(Supplied records):
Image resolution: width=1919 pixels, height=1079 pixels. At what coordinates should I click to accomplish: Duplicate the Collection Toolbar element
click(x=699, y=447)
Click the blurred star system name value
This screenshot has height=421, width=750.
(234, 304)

(What you will do):
Print each line of the data exactly as it was written.

(Exercise solution):
Image resolution: width=1919 pixels, height=1079 pixels. At what coordinates should I click to accomplish: Duplicate the Collection Toolbar element
click(x=699, y=447)
Click the blurred star system name value
This screenshot has height=421, width=750.
(234, 304)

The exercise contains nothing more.